Problem requirements »
The line that contains "Screen dimensions: 1252x394" and all lines following it to the end of the data below: set these down exactly, and nothing besides.

◆ ◆ ◆

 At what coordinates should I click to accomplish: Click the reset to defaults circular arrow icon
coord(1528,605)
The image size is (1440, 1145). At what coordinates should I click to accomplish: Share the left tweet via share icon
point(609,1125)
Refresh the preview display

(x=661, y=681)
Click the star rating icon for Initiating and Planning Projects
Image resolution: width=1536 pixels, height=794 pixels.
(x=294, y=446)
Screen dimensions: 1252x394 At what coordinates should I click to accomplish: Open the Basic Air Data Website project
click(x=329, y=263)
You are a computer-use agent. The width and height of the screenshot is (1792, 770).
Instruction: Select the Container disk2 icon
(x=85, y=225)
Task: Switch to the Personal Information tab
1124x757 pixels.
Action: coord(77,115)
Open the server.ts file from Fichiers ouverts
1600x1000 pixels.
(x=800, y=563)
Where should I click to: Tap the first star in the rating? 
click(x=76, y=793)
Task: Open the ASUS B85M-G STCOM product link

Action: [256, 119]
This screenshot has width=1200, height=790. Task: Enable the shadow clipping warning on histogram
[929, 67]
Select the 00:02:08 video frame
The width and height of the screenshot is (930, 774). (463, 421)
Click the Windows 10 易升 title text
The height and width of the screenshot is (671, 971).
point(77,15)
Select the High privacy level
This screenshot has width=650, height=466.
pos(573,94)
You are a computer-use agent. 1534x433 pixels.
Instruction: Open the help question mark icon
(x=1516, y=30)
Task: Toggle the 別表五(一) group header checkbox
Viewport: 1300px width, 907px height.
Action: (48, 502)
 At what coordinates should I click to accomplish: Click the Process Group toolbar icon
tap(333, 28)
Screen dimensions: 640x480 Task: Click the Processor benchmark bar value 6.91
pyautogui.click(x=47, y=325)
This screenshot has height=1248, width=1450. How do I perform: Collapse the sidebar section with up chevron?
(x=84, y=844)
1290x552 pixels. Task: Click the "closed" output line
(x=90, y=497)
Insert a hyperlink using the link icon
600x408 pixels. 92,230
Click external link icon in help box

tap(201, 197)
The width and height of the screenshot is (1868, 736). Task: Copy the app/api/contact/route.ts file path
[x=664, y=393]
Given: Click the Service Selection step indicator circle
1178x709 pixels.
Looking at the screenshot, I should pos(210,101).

◆ ◆ ◆

Completed task »
Screen dimensions: 1252x394 At what coordinates should I click to accomplish: Open the Basic Air Data Website project
click(x=329, y=263)
You are a computer-use agent. The width and height of the screenshot is (1792, 770).
Instruction: Select the Container disk2 icon
(x=85, y=225)
Task: Switch to the Personal Information tab
1124x757 pixels.
Action: coord(77,115)
Open the server.ts file from Fichiers ouverts
1600x1000 pixels.
(x=800, y=563)
Where should I click to: Tap the first star in the rating? 
click(x=76, y=793)
Task: Open the ASUS B85M-G STCOM product link

Action: [256, 119]
This screenshot has width=1200, height=790. Task: Enable the shadow clipping warning on histogram
[929, 67]
Select the 00:02:08 video frame
The width and height of the screenshot is (930, 774). (463, 421)
Click the Windows 10 易升 title text
The height and width of the screenshot is (671, 971).
point(77,15)
Select the High privacy level
This screenshot has width=650, height=466.
pos(573,94)
You are a computer-use agent. 1534x433 pixels.
Instruction: Open the help question mark icon
(x=1516, y=30)
Task: Toggle the 別表五(一) group header checkbox
Viewport: 1300px width, 907px height.
Action: (48, 502)
 At what coordinates should I click to accomplish: Click the Process Group toolbar icon
tap(333, 28)
Screen dimensions: 640x480 Task: Click the Processor benchmark bar value 6.91
pyautogui.click(x=47, y=325)
This screenshot has height=1248, width=1450. How do I perform: Collapse the sidebar section with up chevron?
(x=84, y=844)
1290x552 pixels. Task: Click the "closed" output line
(x=90, y=497)
Insert a hyperlink using the link icon
600x408 pixels. 92,230
Click external link icon in help box

tap(201, 197)
The width and height of the screenshot is (1868, 736). Task: Copy the app/api/contact/route.ts file path
[x=664, y=393]
Given: Click the Service Selection step indicator circle
1178x709 pixels.
Looking at the screenshot, I should pos(210,101).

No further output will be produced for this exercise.